Justice  /  Q&A

This Football Player Fought for Civil Rights in the '60s

Here's what he thinks about national anthem protests.
Baseball card featuring Clem Daniels.

This is not the first time professional football players have gotten together to make a bold statement about racial inequality. One prominent example took place in 1965, when 21 African-American players refused to play in the American Football League’s all-star game if it was held in New Orleans — a city then angling for its own football franchise — because of the discrimination they faced there in the week leading up to the big game. The protest, which white players supported, forced officials to move the game to Houston.

More than 50 years later, Clem Daniels, former Oakland Raiders running back and one of the leaders of the boycott, spoke to TIME about the lessons he learned from that decision, and what current NFL players could learn from it.

TIME: How were you were treated in New Orleans when you got there?

DANIELS: First, when we got to New Orleans a week before the all-star game, I was with my teammate Art Powell and Earl Faison [of the San Diego Chargers]; there were about 15 cabs right in front of the airport, and when we whistled and beckoned them to come down, they just sat there until Earl Faison walked up to one and said we had to get a cab to the Roosevelt Hotel.
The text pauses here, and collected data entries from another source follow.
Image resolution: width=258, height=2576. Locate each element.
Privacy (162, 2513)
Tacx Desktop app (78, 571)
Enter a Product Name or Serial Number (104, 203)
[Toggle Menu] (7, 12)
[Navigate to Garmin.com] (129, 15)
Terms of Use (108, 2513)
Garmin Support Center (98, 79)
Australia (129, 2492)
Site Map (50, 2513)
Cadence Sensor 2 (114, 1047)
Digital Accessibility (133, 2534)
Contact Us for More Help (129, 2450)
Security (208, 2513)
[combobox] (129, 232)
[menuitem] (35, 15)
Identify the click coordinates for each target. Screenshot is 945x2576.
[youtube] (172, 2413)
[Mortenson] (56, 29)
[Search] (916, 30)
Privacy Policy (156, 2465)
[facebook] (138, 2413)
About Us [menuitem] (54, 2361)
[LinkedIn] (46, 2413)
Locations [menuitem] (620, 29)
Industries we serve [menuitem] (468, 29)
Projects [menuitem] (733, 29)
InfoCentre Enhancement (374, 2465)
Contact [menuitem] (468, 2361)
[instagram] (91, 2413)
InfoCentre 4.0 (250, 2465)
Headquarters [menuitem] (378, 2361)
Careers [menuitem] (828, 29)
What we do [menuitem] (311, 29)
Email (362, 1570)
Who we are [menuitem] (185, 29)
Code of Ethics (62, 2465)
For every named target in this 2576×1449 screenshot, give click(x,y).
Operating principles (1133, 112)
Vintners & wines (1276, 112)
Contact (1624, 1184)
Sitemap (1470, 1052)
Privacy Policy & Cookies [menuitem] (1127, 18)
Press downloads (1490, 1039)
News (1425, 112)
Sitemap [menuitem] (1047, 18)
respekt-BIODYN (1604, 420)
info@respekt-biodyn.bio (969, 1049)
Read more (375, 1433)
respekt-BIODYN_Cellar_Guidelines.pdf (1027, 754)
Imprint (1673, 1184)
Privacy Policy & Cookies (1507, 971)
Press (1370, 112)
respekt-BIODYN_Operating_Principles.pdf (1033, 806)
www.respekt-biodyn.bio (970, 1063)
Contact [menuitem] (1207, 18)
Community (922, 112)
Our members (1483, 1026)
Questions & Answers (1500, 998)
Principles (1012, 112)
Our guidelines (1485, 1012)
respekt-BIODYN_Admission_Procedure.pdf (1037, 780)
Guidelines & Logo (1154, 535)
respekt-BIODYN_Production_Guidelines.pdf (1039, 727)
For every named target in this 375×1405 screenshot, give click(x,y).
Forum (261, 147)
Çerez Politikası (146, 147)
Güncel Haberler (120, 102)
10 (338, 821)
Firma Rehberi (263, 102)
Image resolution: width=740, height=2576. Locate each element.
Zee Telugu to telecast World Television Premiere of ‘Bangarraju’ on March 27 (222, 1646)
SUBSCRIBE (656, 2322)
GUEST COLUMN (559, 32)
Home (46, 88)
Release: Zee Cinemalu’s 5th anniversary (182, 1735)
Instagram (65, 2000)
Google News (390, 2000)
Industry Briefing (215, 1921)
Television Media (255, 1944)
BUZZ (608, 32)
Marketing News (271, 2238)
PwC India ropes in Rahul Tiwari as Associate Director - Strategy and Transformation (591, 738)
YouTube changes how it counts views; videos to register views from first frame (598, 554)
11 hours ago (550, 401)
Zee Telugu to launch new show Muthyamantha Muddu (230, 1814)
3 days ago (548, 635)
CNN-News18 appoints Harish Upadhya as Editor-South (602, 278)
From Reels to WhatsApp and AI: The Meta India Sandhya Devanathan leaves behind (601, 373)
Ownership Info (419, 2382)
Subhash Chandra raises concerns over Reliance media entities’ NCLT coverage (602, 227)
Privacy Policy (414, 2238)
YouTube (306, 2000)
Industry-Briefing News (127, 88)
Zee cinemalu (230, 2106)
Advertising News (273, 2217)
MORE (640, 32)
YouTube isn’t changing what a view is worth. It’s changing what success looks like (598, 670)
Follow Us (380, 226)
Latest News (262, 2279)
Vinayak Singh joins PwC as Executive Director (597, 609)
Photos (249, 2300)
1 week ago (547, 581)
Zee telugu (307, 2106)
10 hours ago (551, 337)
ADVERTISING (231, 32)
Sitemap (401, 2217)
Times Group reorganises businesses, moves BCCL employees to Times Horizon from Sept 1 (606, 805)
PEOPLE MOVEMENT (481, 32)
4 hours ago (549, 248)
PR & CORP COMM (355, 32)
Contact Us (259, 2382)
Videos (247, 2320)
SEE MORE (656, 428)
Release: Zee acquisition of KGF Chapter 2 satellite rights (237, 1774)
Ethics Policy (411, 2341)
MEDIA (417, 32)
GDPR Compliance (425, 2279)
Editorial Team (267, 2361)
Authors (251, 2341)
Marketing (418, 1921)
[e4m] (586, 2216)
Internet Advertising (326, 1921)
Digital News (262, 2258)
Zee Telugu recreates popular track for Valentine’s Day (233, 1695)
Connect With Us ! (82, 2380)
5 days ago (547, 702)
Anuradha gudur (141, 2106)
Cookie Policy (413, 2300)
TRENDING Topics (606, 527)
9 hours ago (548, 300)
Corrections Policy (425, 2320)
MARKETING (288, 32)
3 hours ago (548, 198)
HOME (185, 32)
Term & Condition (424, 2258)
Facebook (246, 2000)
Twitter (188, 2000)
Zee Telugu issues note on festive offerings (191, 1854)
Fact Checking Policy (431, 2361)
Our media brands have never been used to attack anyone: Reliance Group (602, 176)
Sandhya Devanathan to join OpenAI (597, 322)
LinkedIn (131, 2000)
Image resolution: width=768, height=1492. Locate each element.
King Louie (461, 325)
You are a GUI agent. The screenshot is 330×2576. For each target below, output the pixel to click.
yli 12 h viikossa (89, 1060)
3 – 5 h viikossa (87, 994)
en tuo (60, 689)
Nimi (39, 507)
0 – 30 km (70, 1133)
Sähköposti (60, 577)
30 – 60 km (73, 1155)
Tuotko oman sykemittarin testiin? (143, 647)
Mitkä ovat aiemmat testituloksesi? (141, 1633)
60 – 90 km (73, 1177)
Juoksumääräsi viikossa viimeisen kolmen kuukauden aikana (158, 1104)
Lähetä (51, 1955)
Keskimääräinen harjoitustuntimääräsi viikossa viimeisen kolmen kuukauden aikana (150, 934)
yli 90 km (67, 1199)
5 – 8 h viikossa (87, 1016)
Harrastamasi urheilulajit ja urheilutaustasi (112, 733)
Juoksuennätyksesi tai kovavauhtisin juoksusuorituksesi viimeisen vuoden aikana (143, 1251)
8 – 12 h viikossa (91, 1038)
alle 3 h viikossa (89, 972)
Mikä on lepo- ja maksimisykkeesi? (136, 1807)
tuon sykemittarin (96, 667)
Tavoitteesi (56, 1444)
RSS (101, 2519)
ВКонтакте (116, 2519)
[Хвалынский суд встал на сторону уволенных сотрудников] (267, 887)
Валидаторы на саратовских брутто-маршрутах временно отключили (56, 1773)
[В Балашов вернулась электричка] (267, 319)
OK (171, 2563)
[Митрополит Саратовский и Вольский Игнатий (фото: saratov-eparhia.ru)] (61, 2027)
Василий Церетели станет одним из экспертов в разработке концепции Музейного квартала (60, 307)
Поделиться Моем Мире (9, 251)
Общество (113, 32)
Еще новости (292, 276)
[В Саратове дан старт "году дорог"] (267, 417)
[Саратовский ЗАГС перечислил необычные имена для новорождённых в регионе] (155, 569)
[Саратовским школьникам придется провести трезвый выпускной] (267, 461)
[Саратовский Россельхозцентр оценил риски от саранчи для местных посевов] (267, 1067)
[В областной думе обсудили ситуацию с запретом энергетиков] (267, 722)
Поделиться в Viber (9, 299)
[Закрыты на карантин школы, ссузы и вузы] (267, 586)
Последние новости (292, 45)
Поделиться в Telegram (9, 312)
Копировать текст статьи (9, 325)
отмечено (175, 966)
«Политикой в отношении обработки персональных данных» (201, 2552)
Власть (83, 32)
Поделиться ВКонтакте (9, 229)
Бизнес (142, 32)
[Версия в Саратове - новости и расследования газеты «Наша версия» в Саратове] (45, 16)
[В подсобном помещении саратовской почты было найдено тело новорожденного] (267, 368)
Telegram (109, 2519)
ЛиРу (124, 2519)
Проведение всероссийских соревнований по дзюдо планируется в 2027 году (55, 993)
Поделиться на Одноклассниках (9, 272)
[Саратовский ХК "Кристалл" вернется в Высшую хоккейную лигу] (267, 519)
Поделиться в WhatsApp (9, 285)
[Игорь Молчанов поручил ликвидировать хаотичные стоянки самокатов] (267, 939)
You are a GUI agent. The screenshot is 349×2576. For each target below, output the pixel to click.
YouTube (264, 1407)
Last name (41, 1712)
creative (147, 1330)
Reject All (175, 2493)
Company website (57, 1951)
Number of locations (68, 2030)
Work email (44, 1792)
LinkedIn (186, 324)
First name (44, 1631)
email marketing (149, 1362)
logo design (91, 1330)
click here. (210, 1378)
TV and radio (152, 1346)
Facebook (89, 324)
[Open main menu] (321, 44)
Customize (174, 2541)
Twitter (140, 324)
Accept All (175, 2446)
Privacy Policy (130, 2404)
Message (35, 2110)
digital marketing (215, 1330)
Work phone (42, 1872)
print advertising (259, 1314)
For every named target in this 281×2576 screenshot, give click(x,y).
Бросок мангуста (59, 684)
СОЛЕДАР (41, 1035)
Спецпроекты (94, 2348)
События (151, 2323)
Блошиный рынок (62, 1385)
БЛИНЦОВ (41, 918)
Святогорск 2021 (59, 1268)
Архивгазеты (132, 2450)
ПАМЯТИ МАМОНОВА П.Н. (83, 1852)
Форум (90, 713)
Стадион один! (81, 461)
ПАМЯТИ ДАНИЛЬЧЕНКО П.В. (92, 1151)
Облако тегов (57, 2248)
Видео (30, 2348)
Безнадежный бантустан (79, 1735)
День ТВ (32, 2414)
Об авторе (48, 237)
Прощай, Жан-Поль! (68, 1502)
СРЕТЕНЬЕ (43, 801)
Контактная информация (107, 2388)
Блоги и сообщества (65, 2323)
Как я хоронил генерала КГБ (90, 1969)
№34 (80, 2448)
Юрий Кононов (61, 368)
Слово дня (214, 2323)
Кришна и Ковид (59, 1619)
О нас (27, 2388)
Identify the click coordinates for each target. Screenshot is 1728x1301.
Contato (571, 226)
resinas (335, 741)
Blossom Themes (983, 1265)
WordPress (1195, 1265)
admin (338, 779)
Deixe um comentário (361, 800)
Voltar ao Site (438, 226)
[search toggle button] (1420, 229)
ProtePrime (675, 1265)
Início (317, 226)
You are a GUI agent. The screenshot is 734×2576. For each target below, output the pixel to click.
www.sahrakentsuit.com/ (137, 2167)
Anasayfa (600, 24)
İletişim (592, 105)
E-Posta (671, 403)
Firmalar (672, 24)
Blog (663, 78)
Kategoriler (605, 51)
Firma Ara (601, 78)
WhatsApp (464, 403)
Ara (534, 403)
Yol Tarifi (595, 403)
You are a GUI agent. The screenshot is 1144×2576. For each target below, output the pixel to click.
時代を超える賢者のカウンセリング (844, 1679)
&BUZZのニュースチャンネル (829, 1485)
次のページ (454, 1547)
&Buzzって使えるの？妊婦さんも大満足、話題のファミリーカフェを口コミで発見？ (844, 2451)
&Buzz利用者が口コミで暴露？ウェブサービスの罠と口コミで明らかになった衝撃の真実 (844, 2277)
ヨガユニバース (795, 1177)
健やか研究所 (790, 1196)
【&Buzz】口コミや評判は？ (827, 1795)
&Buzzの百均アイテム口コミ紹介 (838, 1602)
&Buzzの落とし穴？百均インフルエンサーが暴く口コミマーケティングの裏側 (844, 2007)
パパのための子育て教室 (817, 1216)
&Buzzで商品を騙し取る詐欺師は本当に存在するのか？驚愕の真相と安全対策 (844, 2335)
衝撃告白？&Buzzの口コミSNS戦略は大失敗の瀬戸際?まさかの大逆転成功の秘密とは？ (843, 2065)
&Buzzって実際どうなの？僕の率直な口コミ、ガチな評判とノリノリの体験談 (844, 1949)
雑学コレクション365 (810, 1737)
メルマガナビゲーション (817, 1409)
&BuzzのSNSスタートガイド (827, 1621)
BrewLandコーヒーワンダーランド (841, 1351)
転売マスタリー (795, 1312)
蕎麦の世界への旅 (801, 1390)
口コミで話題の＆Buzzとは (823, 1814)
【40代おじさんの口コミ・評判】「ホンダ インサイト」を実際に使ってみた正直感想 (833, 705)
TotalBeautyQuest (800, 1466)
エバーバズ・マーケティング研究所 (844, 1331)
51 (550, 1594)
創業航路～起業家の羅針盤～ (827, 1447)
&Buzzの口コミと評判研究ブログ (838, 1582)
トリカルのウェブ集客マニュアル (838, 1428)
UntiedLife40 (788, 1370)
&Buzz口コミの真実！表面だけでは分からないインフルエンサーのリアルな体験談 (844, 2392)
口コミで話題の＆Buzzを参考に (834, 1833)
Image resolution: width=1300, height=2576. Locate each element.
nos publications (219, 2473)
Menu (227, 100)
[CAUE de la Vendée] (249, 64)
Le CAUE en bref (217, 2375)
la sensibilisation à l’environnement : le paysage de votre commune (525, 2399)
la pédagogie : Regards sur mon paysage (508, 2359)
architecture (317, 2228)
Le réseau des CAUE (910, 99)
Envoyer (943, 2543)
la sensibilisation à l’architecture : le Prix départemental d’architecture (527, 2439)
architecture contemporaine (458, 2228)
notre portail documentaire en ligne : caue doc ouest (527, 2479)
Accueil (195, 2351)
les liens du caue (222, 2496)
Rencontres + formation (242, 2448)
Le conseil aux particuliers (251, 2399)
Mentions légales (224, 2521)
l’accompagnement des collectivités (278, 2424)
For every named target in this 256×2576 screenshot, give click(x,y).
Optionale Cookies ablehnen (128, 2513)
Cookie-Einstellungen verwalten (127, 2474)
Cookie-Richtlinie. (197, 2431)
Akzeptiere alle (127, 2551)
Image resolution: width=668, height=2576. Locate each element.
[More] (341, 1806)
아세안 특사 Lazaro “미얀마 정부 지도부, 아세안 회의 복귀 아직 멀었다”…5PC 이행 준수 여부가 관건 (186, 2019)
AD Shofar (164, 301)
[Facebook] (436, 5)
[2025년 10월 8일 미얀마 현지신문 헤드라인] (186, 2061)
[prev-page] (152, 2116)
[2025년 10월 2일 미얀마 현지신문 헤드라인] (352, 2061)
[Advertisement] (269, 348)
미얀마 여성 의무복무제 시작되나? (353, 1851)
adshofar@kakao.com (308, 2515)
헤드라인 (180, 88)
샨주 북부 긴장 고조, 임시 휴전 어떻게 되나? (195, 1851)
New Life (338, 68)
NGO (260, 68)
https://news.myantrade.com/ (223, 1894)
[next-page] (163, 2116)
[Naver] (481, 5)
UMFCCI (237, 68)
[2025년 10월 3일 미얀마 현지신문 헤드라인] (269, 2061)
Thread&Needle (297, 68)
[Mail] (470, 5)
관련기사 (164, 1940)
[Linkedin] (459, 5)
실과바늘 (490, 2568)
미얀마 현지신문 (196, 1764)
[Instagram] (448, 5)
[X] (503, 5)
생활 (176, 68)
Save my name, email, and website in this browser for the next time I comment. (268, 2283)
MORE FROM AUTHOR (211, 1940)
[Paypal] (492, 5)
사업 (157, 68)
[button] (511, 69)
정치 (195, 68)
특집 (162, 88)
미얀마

The driver told us, “You’ll have to catch a colored cab in the back.”

At the hotel, the elevator operator said, “You’ll be the first black people to stay in this hotel.” We went downstairs to the café to get something to eat. We were seated two seats down from a white lady, and when Ernie Warlick [of the Buffalo Bills] hung his raincoat next to hers, she went up and grabbed her raincoat because she didn’t want her raincoat hanging next to his raincoat.

We decided we’d go to Bourbon Street. When we got there, [the doorman at the bar] opened up the peep hole and said you guys can’t come in here. Ernie Ladd said, “You open this door in the next 15 seconds or I will put it in your lap.” Someone behind the door told the doorman to let us in. There must have been about 200 people in the place, two large bands, and everybody stopped talking, the band stopped playing. There were no black patrons. We walked up to the bar, and I asked for five shots of tequila. We drank our shots, and we walked out.